> [Your instructions]: Down to the last line below, give the listing again exactly.

> [Exercise input]:

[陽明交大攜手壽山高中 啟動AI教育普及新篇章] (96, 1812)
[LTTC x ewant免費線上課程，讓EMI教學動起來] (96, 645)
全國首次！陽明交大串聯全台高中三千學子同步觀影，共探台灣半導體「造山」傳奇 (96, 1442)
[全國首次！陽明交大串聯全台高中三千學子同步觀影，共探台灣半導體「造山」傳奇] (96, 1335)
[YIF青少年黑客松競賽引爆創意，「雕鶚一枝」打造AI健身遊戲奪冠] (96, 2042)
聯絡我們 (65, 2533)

> [Written answer]:
[陽明交大攜手壽山高中 啟動AI教育普及新篇章] (96, 1812)
[LTTC x ewant免費線上課程，讓EMI教學動起來] (96, 645)
全國首次！陽明交大串聯全台高中三千學子同步觀影，共探台灣半導體「造山」傳奇 (96, 1442)
[全國首次！陽明交大串聯全台高中三千學子同步觀影，共探台灣半導體「造山」傳奇] (96, 1335)
[YIF青少年黑客松競賽引爆創意，「雕鶚一枝」打造AI健身遊戲奪冠] (96, 2042)
聯絡我們 (65, 2533)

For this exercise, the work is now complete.